• _Task requirements_
Exact copies of the lines from the one holding "Task: Select the leftmost column's base plate" through the last line of the entries below are to be printed, with pictures omitted.

++++

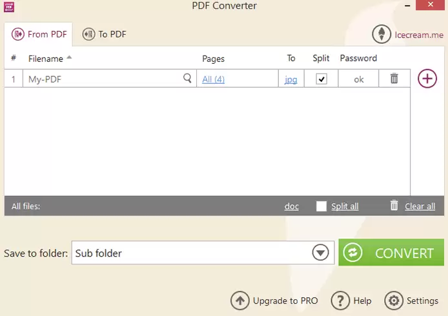Screen dimensions: 448x316
Task: Open the All files doc format selector
Action: [291, 206]
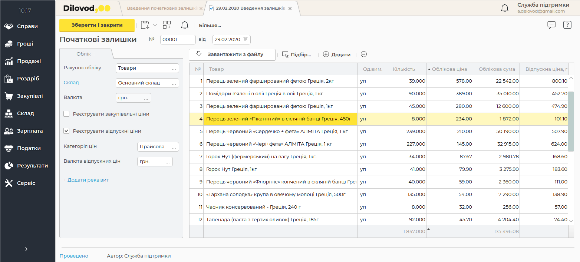
Task: Click the save diskette icon in toolbar
Action: point(145,25)
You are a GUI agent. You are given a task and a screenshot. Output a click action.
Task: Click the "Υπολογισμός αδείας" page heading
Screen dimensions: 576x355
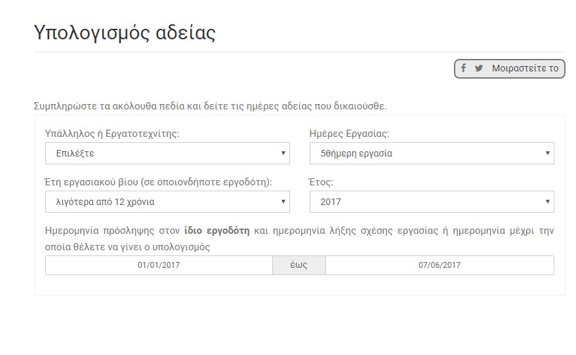[x=125, y=32]
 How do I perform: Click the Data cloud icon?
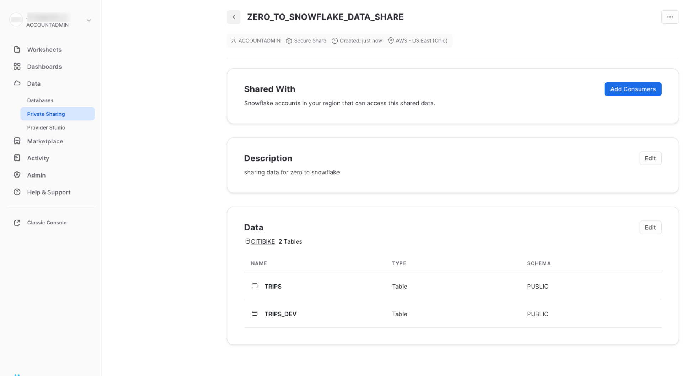pos(17,83)
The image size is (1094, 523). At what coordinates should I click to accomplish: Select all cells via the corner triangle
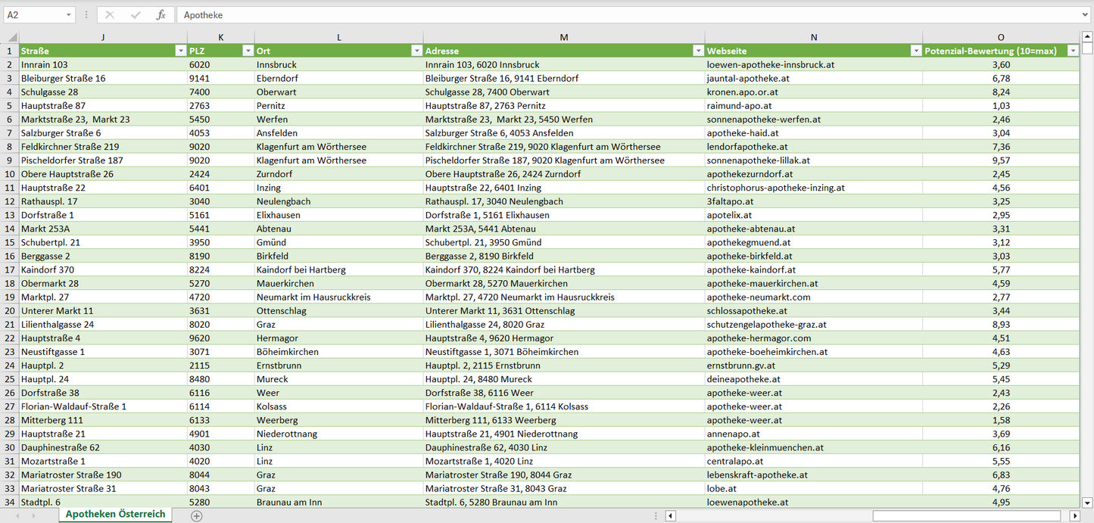(x=11, y=36)
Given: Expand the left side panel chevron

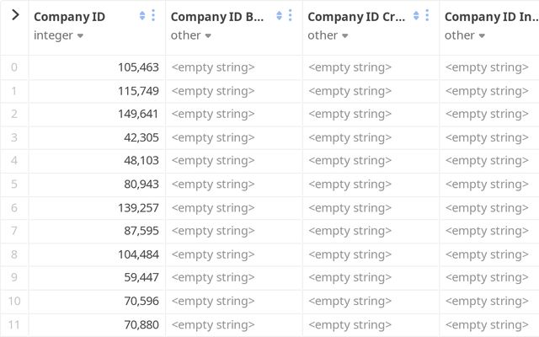Looking at the screenshot, I should [x=14, y=15].
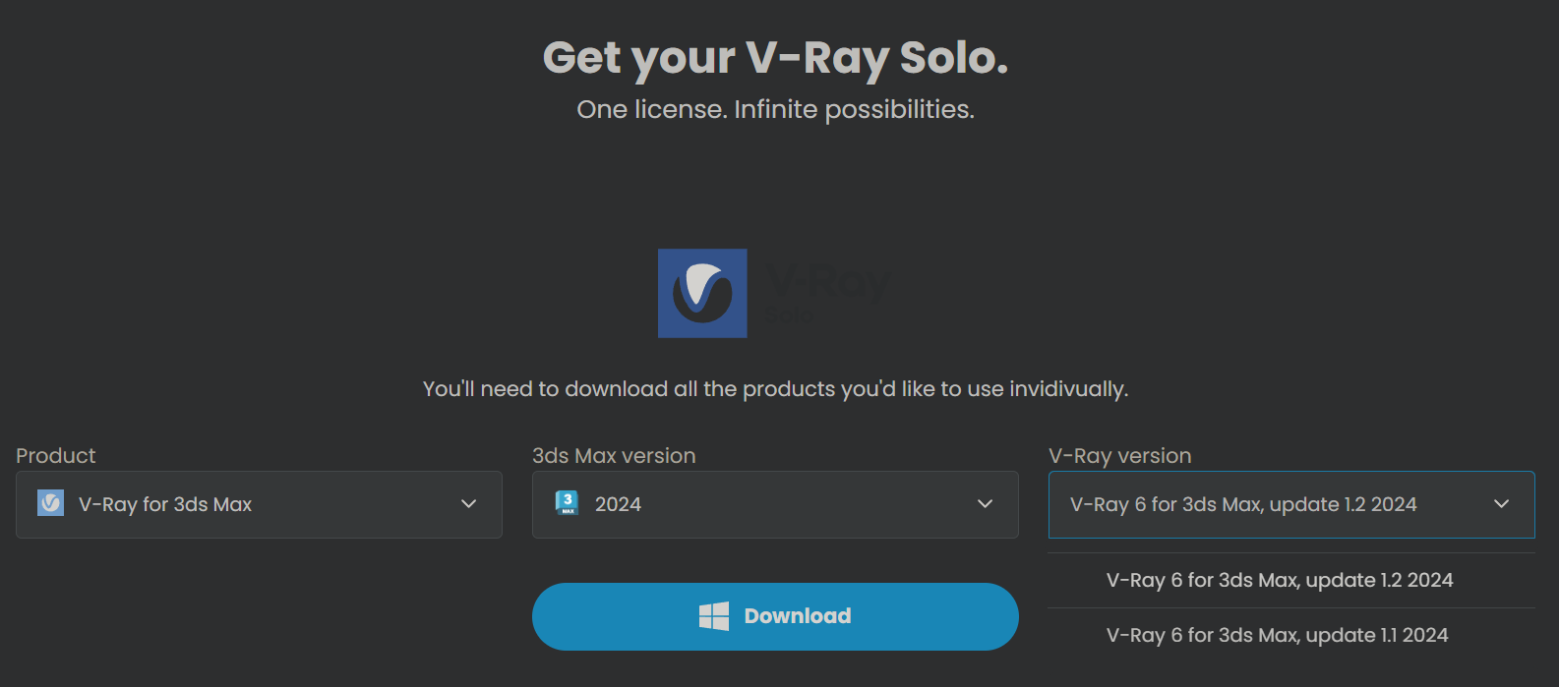Click the Windows logo on the Download button
1559x687 pixels.
(714, 616)
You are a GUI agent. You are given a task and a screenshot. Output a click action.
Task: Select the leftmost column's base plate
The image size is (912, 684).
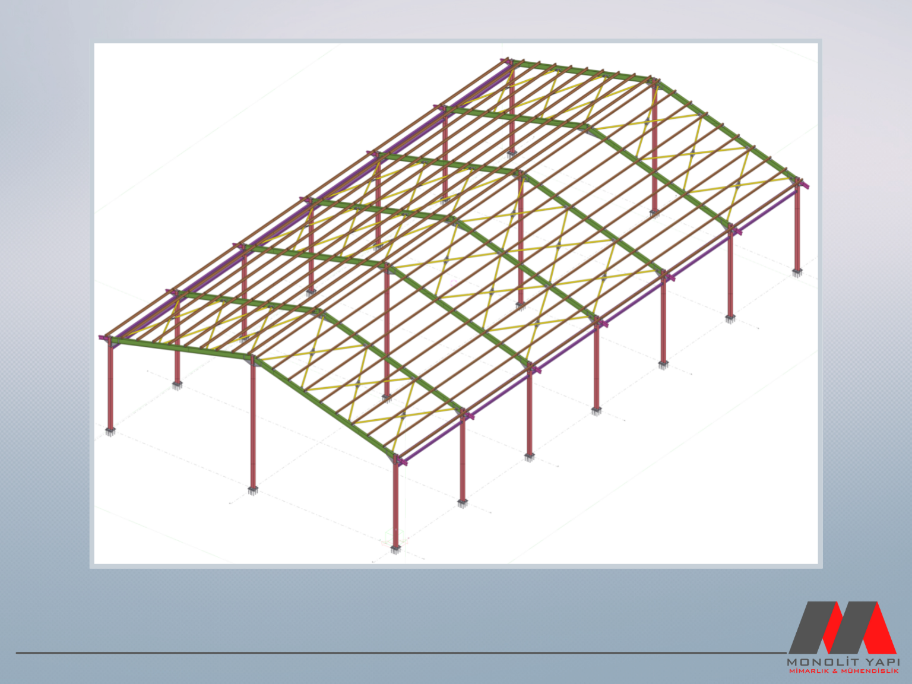point(110,432)
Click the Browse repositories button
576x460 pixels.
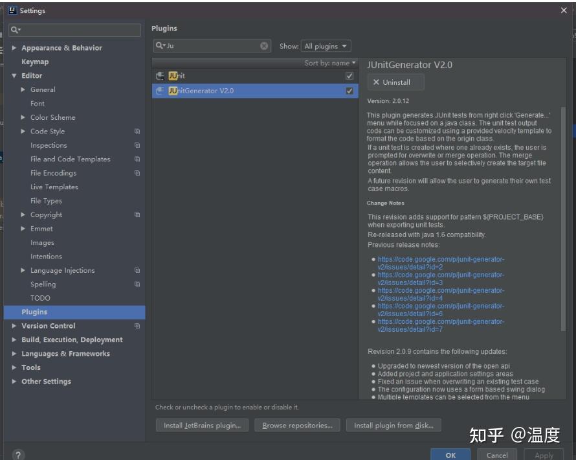[x=297, y=424]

++++

• _Output of the task_
Task: Select the leftmost column's base plate
The image size is (912, 684).
point(110,432)
Click the Browse repositories button
576x460 pixels.
[x=297, y=424]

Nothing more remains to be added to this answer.